Only the lines from the one with "Screen dimensions: 688x688" to the end of the data below should be given again, exactly, with both ends included and pictures omitted.

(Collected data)

• • • • •

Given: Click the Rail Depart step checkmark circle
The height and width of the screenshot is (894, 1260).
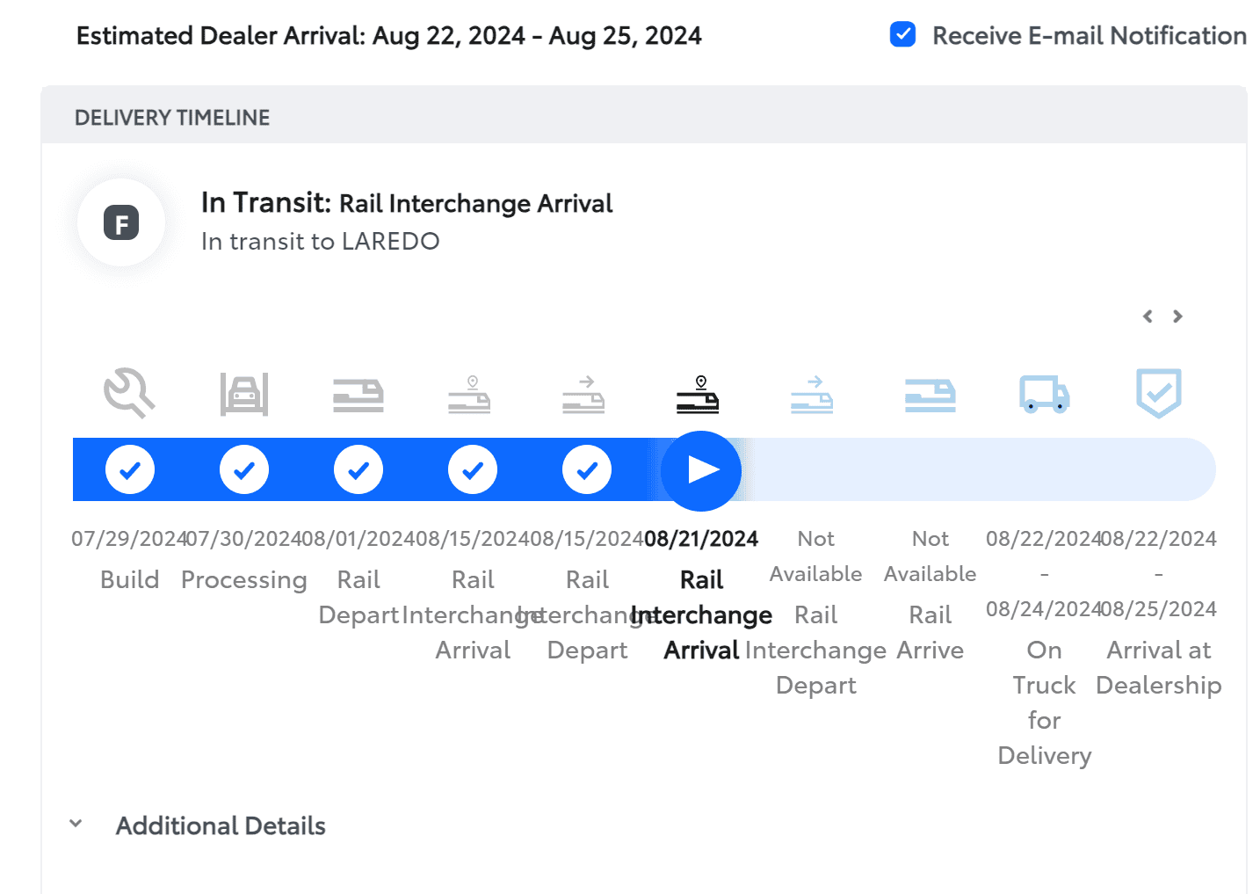Looking at the screenshot, I should point(358,470).
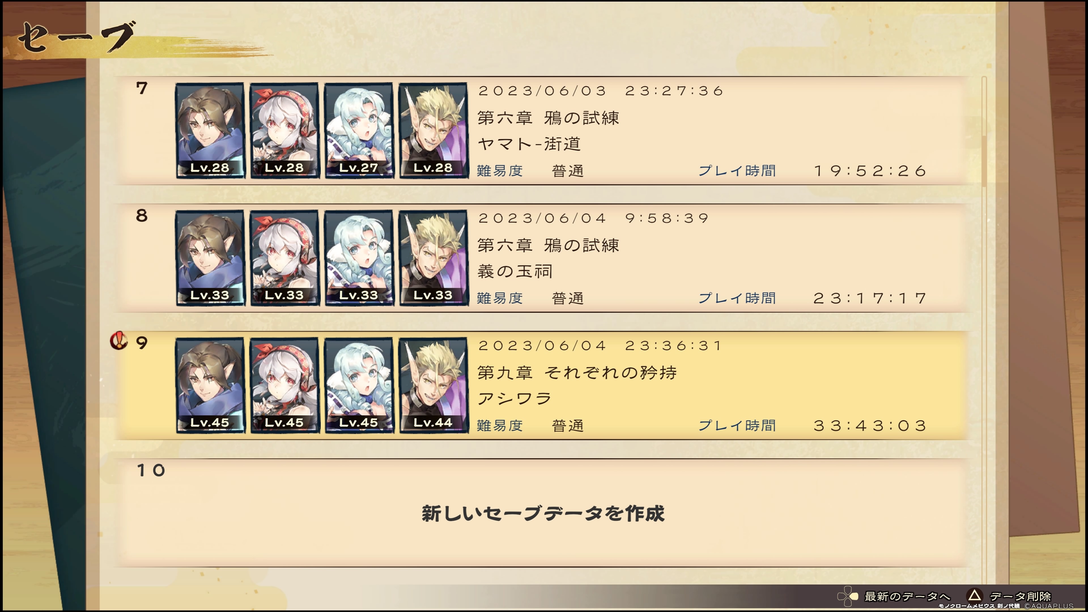The image size is (1088, 612).
Task: Click the brown-haired hero portrait in slot 7
Action: [210, 130]
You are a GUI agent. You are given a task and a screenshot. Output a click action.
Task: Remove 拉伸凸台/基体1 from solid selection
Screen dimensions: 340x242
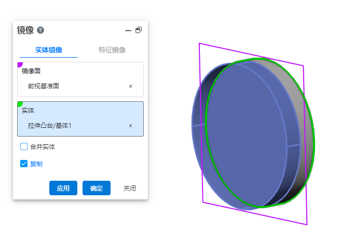pyautogui.click(x=130, y=126)
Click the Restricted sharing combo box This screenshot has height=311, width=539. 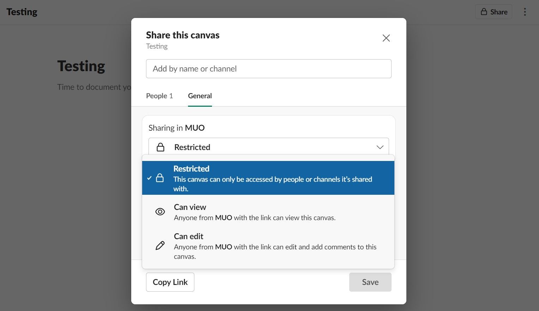268,147
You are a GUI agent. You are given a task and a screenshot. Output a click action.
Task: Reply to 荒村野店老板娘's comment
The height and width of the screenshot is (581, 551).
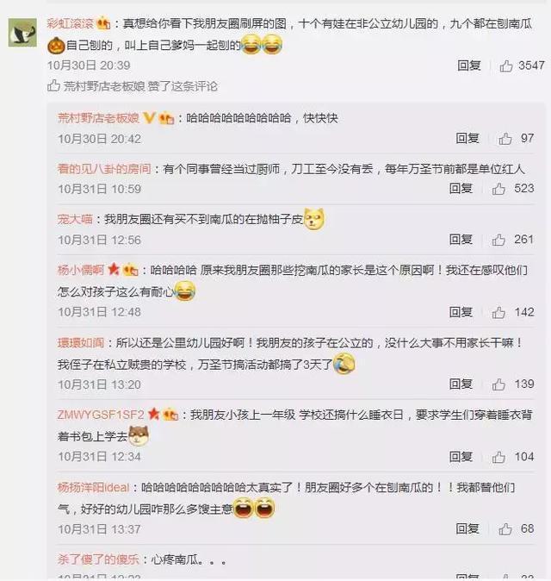tap(467, 138)
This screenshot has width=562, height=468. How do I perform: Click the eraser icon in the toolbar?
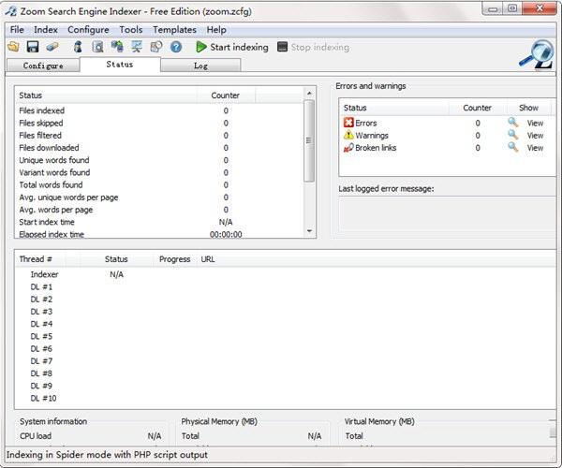point(52,47)
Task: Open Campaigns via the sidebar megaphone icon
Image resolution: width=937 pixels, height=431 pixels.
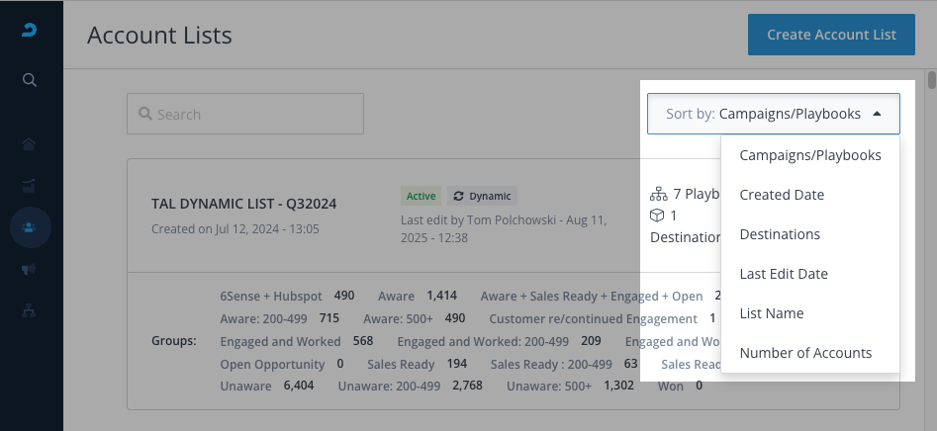Action: point(31,268)
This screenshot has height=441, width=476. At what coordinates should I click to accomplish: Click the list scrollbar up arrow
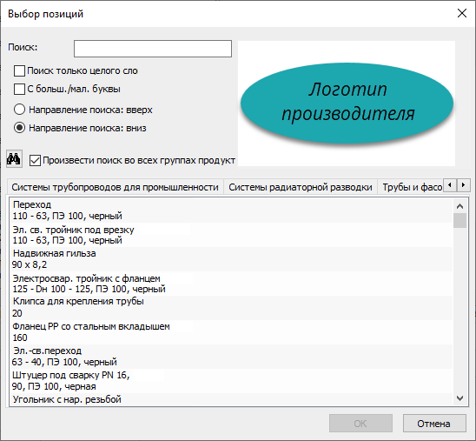pyautogui.click(x=459, y=206)
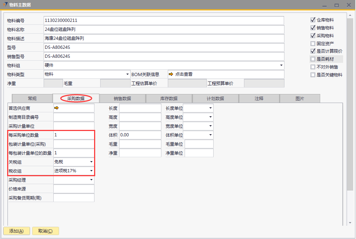Switch to the 库存数据 tab
Viewport: 356px width, 239px height.
click(x=169, y=98)
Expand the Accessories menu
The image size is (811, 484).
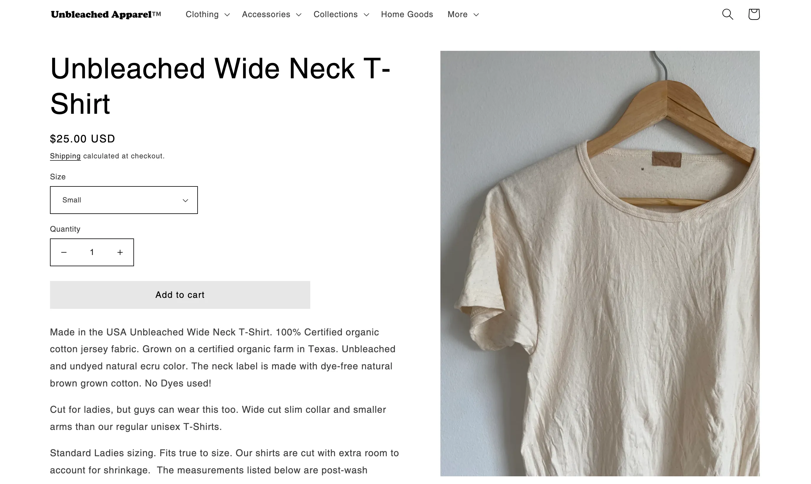pos(272,14)
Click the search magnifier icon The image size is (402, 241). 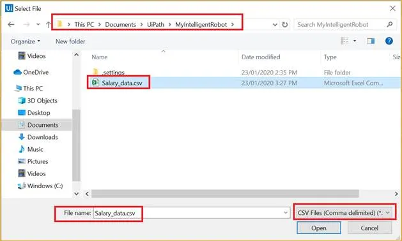[x=390, y=25]
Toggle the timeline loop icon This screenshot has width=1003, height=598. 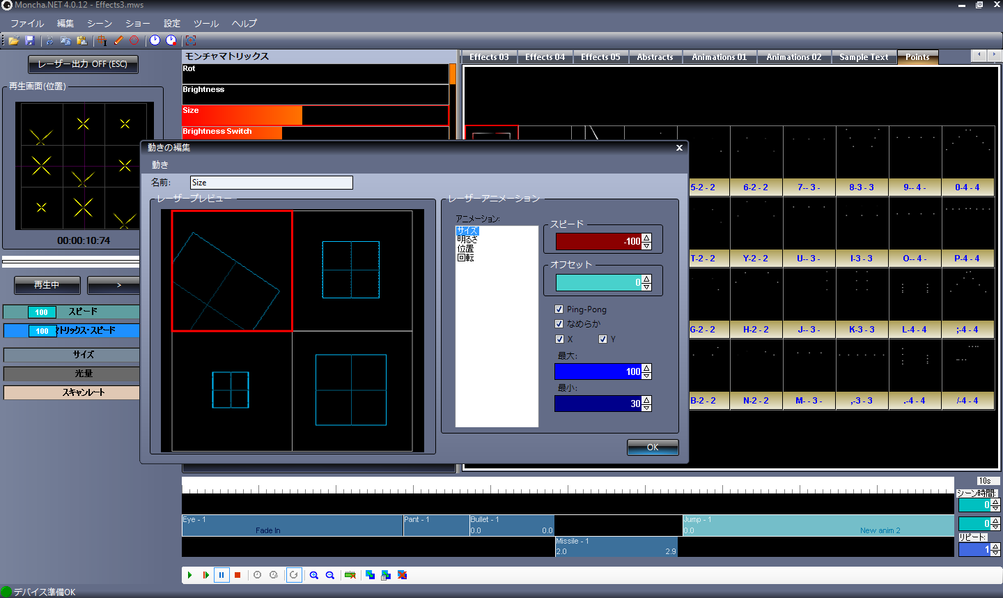point(294,575)

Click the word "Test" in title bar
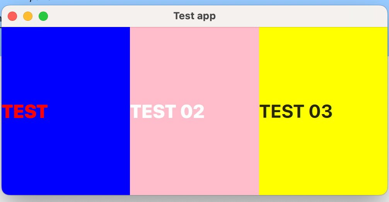click(x=184, y=16)
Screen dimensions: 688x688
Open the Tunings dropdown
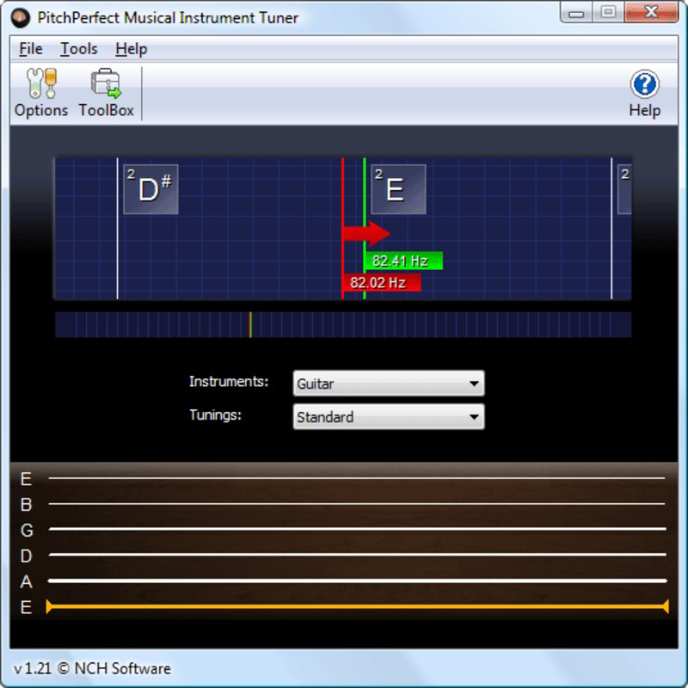[x=389, y=417]
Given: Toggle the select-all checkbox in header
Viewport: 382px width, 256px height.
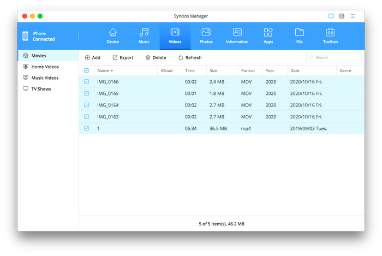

• • • • •

PROBLEM SOLUTION:
Screen dimensions: 688x688
Open the Tunings dropdown
[x=389, y=417]
Given: Toggle the select-all checkbox in header
Viewport: 382px width, 256px height.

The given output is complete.